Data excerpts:

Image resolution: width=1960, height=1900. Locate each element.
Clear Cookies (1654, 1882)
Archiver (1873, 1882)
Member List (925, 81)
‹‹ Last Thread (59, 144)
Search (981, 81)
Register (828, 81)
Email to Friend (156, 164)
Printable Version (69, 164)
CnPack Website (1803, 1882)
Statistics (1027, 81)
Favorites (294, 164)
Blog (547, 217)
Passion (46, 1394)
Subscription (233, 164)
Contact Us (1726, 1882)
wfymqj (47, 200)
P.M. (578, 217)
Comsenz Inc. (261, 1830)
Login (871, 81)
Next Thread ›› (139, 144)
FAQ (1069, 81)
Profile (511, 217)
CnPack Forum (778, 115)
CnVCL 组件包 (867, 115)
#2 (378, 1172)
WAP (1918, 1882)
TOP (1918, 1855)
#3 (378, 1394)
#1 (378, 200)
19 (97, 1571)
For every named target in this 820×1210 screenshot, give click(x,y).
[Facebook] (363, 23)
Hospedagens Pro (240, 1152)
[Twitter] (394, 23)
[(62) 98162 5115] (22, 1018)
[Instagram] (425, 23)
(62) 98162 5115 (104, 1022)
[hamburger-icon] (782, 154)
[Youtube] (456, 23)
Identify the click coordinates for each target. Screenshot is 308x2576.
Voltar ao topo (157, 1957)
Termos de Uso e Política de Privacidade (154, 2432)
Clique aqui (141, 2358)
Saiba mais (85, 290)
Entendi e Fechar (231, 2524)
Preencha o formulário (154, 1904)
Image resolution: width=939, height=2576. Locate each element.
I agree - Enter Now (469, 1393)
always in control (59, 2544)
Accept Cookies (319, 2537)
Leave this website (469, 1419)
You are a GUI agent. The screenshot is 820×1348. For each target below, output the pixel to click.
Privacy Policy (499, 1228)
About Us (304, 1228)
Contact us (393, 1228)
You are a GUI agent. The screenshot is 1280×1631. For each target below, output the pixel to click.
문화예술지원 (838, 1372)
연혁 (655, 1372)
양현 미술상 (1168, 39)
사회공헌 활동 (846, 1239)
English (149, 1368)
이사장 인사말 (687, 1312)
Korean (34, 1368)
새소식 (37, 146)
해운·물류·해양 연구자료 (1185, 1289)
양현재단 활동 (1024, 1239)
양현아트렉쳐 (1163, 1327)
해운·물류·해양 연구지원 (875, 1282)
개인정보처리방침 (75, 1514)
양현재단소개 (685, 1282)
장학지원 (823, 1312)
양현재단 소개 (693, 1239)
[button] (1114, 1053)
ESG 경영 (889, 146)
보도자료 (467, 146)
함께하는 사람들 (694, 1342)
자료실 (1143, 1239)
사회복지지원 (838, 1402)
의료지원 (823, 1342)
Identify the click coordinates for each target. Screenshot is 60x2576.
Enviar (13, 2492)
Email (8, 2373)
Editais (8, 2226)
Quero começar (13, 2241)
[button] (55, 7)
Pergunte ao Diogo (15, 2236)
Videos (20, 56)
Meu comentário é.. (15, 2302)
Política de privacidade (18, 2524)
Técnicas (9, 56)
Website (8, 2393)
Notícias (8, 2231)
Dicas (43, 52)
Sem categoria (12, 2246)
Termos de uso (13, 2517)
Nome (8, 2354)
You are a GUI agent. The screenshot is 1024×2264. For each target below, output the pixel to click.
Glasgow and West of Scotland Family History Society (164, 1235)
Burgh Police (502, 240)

• What you should do: Begin with the first line of the data above and, please, print each line exactly until you have printed the line containing "Editais (8, 2226)"; print nothing else.

• Solution:
Image resolution: width=1960, height=1900. Locate each element.
Clear Cookies (1654, 1882)
Archiver (1873, 1882)
Member List (925, 81)
‹‹ Last Thread (59, 144)
Search (981, 81)
Register (828, 81)
Email to Friend (156, 164)
Printable Version (69, 164)
CnPack Website (1803, 1882)
Statistics (1027, 81)
Favorites (294, 164)
Blog (547, 217)
Passion (46, 1394)
Subscription (233, 164)
Contact Us (1726, 1882)
wfymqj (47, 200)
P.M. (578, 217)
Comsenz Inc. (261, 1830)
Login (871, 81)
Next Thread ›› (139, 144)
FAQ (1069, 81)
Profile (511, 217)
CnPack Forum (778, 115)
CnVCL 组件包 (867, 115)
#2 (378, 1172)
WAP (1918, 1882)
TOP (1918, 1855)
#3 (378, 1394)
#1 (378, 200)
19 (97, 1571)
For every named target in this 820×1210 screenshot, give click(x,y).
[Facebook] (363, 23)
Hospedagens Pro (240, 1152)
[Twitter] (394, 23)
[(62) 98162 5115] (22, 1018)
[Instagram] (425, 23)
(62) 98162 5115 (104, 1022)
[hamburger-icon] (782, 154)
[Youtube] (456, 23)
Identify the click coordinates for each target. Screenshot is 308x2576.
Voltar ao topo (157, 1957)
Termos de Uso e Política de Privacidade (154, 2432)
Clique aqui (141, 2358)
Saiba mais (85, 290)
Entendi e Fechar (231, 2524)
Preencha o formulário (154, 1904)
Image resolution: width=939, height=2576. Locate each element.
I agree - Enter Now (469, 1393)
always in control (59, 2544)
Accept Cookies (319, 2537)
Leave this website (469, 1419)
You are a GUI agent. The screenshot is 820×1348. For each target below, output the pixel to click.
Privacy Policy (499, 1228)
About Us (304, 1228)
Contact us (393, 1228)
You are a GUI agent. The screenshot is 1280×1631. For each target below, output the pixel to click.
문화예술지원 (838, 1372)
연혁 (655, 1372)
양현 미술상 (1168, 39)
사회공헌 활동 (846, 1239)
English (149, 1368)
이사장 인사말 (687, 1312)
Korean (34, 1368)
새소식 (37, 146)
해운·물류·해양 연구자료 (1185, 1289)
양현재단 활동 (1024, 1239)
양현아트렉쳐 (1163, 1327)
해운·물류·해양 연구지원 (875, 1282)
개인정보처리방침 (75, 1514)
양현재단소개 (685, 1282)
장학지원 (823, 1312)
양현재단 소개 (693, 1239)
[button] (1114, 1053)
ESG 경영 (889, 146)
보도자료 (467, 146)
함께하는 사람들 (694, 1342)
자료실 (1143, 1239)
사회복지지원 (838, 1402)
의료지원 (823, 1342)
Identify the click coordinates for each target. Screenshot is 60x2576.
Enviar (13, 2492)
Email (8, 2373)
Editais (8, 2226)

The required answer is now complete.